Henry Hazlitt: Price-Fixing Brings Bottlenecks
Henry Hazlitt (1894-1993) was one of the 20th century’s greatest writers on economics. His 1946 classic Economics In One Lesson is still an excellent introduction to the subject for the general reader. And, for a number of years, he was columnist in Newsweek, bringing economic insights to the issues of the day and expressing them with clarity. The article below is a classic example of this. It appeared in Newsweek on this day in 1946.
The meat shortage may serve as an illustration of the way in which price fixing brings about scarcity in general. As a result of ceilings, cattle raisers found it more profitable to fatten their cattle on the lots than to send them to market. This led to a whole series of other shortages. A soap crisis is being created because soap is mainly made from tallow and tallow comes from steers. Synthetic rubber and hence tire production are threatened in turn by the shortage of soap. A meat shortage also means a hide, leather, and shoe shortage. A bread shortage may come from a scarcity of lard needed in baking, for lard comes from hogs.
Production is held back everywhere by missing vital parts: automobile makers wait for sheet steel and radio makers for cabinets. The National Association of Home Builders, reviewing the veterans’ housing program, has pointed out that “the success of the veterans’ program will be measured not by the supply of the most available building material but by the supply of the least available building material.” It points, as one illustration, to the critical shortage of nails, “fast approaching a national scandal.” But as the remedy it proposes, not the termination of price fixing, but “incentive pricing” for nails.
Such a proposal indicates that even the chief victims of price fixing still fail to recognize that the problems which confront price fixers are inherently insoluble. If there is to be incentive pricing for nail manufacturers, why not incentive pricing for everyone? How can the government allow a higher rate of profit for nail makers as compared with brick makers, for example, without laying itself open to charges of favoritism?

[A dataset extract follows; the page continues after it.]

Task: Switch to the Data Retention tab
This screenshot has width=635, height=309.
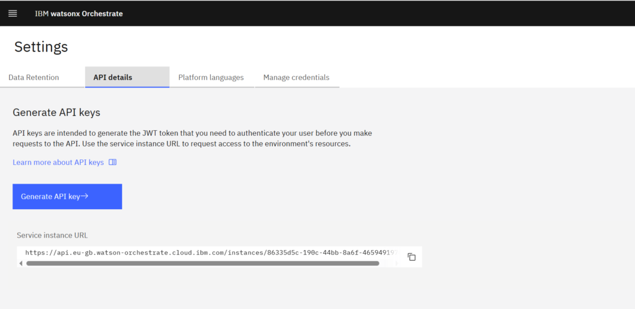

How can it decide, in fact, just what rate of profit on nails as compared with bricks is necessary to bring forth just the right amount of nails as compared with the right amount of bricks? Or just the right amount of nails and bricks compared with the right amount of each of tens of thousands of other commodities? The output of every part must be synchronized with that of scores or hundreds of others if there are not to be bottlenecks which slow down whole industries.
The persistent belief among many businessmen that price fixing would be all right if it were “fairly administered”—if it allowed “cost of production plus a reasonable profit”—completely overlooks this problem. A uniform percentage profit for everyone (assuming that price fixing could achieve it) would give no more incentive for producing an article in critically short supply than one in relative excess.
The most brilliant of bureaucrats could not solve through price fixing the problem of balancing and synchronizing the production of thousands of different commodities in relation to each other. Yet this problem is solved quasi-automatically through the mechanism of free markets. When a given article is scarce in relation to demand its price immediately rises; the profit margin in making that article becomes greater than for making articles in ampler supply; manufacturers expand its output and new firms take up its production until the shortage is relieved and the price and profit margin once more fall to an equilibrium level with that in other lines. There is no delay and red tape in getting “price adjustment”; price changes occur daily and hourly the moment unfulfilled demands or increases in supply anywhere make themselves felt.
It is true that, in spite of all the complaints about specific shortages under price fixing, the figures of overall production, as compiled by the Federal Reserve Board, have been high. For July the Federal index of industrial production was 78 percent above the 1935–39 average. But before we attempt to explain this apparent paradox, serious questions must be raised concerning the accuracy of the Reserve index. Andrew Court of General Motors has pointed out that while the Reserve index showed automobile production 78 percent above the 1935–39 average in July, actual production that month was about 300,000 cars and trucks compared with an average of 335,000 for the 1935–39 period—i.e., down 10 percent instead of up 78 percent.
The Reserve index error is apparently the result of measuring production of cars and parts by the treacherous figure of man-hours worked instead of by the actual number of cars and trucks produced.